Adam & Steve
Directed by Craig Chester. Starring Craig Chester, Malcolm Gets, Parker Posey, Chris Kattan, Melinda Dillon, Paul Sand, Sally Kirkland, Julie Hagerty. (2006, NR, 99 min.)
REVIEWED By Marrit Ingman, Fri., April 7, 2006
Are you sitting down? You should be, for here we have a real surprise: a gay couples’ relationship movie with a lovely supporting cast, considerable insight into the trouble thirtysomethings have staying together, and absolutely no coming-out agony. It’s the most honest, refreshing comedy about love – gay, straight, or both – I’ve seen in many moons, and at the end everyone’s problems are solved by a country & western dance battle with drag doyenne Jackie Beat on the mic. Right on. Adam (Chester) is an awkward Long Island goth – “Rex Havoc,” he calls himself – when he meets Steve (Gets) at Danceteria in 1987. The attraction is instant, and before the night is through Adam is hoovering up Steve’s coke and pawing his body-glittered pecs. But there’s an embarrassing accident – let’s just leave it at that – and they don’t meet again for 17 years. When they do, can they make it work – older, wiser, and sober? They’ll meet the parents, which brings in Dillon and Hagerty – wonderful comic actresses who’ve been abandoned to sheer crap (think: Freddy Got Fingered) since they’re over 50, but this small, independent production with heart appreciates them.
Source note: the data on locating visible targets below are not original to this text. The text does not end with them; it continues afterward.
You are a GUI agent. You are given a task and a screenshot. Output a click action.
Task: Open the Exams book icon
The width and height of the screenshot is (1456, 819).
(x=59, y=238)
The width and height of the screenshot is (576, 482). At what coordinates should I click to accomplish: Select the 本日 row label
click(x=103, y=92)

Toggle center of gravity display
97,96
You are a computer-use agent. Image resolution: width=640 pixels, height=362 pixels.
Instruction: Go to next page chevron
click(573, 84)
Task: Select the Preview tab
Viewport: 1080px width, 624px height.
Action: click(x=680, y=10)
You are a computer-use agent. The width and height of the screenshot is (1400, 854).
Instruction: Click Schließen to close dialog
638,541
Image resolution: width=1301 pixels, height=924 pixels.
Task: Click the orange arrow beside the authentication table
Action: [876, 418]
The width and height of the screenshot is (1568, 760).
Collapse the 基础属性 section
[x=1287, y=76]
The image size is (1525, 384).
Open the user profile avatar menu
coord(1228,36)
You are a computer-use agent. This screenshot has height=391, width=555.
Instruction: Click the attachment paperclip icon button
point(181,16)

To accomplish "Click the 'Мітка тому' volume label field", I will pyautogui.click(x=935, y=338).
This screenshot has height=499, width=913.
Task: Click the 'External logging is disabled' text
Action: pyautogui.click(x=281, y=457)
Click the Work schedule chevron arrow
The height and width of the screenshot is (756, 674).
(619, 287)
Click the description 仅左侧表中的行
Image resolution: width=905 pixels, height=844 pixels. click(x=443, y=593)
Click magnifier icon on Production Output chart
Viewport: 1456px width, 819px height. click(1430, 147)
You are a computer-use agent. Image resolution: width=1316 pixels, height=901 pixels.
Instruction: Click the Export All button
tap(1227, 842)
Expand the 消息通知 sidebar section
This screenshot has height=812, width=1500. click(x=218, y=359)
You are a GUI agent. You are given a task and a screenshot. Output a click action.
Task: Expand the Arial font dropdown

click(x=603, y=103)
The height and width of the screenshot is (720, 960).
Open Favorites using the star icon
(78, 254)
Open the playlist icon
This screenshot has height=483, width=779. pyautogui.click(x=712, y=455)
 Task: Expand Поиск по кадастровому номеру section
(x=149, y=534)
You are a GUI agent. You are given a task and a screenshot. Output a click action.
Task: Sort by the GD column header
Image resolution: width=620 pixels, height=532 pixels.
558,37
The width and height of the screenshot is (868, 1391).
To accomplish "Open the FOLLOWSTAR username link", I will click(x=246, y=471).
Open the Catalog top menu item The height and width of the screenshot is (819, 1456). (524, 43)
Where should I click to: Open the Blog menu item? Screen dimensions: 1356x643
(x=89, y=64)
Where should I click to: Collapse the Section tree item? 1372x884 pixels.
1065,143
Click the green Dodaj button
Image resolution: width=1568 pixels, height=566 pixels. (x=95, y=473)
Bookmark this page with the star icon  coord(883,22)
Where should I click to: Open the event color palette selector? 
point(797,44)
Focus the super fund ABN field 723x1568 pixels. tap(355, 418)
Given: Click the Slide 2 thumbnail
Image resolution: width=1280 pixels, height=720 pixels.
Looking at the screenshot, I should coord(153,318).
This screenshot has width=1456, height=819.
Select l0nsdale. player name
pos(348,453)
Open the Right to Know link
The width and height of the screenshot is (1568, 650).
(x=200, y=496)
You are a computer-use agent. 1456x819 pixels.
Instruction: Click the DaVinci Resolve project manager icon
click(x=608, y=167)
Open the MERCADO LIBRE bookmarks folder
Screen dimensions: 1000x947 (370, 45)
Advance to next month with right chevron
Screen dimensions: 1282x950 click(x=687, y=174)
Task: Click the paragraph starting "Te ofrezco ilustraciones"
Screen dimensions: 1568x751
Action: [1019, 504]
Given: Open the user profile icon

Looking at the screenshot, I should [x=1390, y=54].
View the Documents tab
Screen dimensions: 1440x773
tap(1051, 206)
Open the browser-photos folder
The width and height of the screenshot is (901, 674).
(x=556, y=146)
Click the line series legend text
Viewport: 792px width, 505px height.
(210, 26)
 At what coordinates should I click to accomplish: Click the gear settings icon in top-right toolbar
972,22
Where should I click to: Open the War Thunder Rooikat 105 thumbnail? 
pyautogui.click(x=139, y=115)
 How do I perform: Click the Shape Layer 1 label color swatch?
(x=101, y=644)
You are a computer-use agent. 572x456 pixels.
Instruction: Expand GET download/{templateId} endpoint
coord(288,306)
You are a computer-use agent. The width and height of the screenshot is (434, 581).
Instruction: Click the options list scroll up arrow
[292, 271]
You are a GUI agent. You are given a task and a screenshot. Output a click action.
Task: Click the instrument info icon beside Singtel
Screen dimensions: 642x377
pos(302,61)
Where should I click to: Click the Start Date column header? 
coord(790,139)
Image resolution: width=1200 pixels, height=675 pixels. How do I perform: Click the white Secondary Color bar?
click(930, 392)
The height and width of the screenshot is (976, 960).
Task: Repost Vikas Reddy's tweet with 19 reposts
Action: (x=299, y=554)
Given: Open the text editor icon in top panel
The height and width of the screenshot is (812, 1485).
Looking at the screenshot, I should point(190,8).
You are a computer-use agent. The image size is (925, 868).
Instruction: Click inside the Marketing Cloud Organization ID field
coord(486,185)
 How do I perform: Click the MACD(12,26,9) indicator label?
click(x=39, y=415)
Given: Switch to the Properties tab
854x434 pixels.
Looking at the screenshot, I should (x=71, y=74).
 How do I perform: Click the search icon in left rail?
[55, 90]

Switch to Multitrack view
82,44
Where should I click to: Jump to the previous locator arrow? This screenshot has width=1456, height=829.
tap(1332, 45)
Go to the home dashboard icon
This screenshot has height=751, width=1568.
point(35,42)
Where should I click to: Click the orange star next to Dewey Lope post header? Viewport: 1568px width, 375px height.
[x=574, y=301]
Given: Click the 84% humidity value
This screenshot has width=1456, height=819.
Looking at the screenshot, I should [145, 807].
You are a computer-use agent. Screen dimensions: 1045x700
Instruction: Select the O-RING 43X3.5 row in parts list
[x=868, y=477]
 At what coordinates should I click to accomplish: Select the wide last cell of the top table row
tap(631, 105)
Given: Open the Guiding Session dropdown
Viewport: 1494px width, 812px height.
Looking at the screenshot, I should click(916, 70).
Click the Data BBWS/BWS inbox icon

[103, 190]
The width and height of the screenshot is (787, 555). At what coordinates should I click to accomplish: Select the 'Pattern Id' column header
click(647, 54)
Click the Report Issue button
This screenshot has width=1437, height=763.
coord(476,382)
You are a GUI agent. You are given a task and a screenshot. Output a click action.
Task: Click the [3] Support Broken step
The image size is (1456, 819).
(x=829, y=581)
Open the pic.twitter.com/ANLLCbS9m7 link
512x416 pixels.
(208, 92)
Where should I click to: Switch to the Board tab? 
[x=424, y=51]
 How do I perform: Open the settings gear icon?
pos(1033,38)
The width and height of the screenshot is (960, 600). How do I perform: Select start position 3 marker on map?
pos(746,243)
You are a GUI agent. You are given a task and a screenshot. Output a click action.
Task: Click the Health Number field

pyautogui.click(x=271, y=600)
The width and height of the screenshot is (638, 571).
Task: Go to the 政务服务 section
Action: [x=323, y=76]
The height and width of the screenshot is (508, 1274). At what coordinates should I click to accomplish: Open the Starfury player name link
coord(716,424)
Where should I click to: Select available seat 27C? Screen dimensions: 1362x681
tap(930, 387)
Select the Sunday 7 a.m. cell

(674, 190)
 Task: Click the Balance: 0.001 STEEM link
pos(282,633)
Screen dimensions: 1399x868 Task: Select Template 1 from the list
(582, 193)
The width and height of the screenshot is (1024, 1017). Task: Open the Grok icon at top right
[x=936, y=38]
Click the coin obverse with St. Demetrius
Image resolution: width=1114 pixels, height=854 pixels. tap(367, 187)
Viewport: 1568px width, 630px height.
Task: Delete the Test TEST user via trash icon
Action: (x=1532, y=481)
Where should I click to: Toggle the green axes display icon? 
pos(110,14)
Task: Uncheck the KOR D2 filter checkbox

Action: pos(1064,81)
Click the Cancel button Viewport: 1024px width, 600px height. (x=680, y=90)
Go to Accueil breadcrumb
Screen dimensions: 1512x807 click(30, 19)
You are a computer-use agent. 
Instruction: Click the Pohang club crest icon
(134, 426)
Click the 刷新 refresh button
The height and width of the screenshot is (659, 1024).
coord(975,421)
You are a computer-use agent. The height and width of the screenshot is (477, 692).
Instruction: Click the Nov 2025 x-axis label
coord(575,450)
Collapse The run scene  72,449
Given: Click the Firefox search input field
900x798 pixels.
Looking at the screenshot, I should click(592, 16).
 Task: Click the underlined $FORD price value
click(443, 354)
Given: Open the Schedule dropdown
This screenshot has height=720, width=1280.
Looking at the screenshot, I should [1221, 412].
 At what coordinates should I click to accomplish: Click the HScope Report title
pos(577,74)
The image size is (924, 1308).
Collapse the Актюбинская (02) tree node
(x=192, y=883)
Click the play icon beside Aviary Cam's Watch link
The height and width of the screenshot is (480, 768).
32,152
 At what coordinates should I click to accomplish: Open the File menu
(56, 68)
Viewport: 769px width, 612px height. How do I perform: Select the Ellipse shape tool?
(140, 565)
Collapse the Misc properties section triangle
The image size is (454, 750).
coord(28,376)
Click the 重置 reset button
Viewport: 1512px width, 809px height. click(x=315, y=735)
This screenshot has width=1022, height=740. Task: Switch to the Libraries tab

Some of the jokes are awfully lowbrow, but the movie is warm and relaxed, never mean-spirited, so it doesn’t hurt to laugh at its characters’ humiliating missteps en route to true love. (Or as Adam defines it, “OK sex with the same person on a regular basis.”) Its goofy but good-hearted tone recalls 1997’s Kiss Me, Guido, a crossover cult hit co-starring Chester in the plum part of bitchy best friend. (Here, Posey fits the bitchy-best-friend bill beautifully.) Because he’s been knocking around with Christine Vachon for ages, Chester is more assured in front of the camera than behind it, but his writing and directing debut is still a breezy lark with date-movie potential for all occasions and persuasions.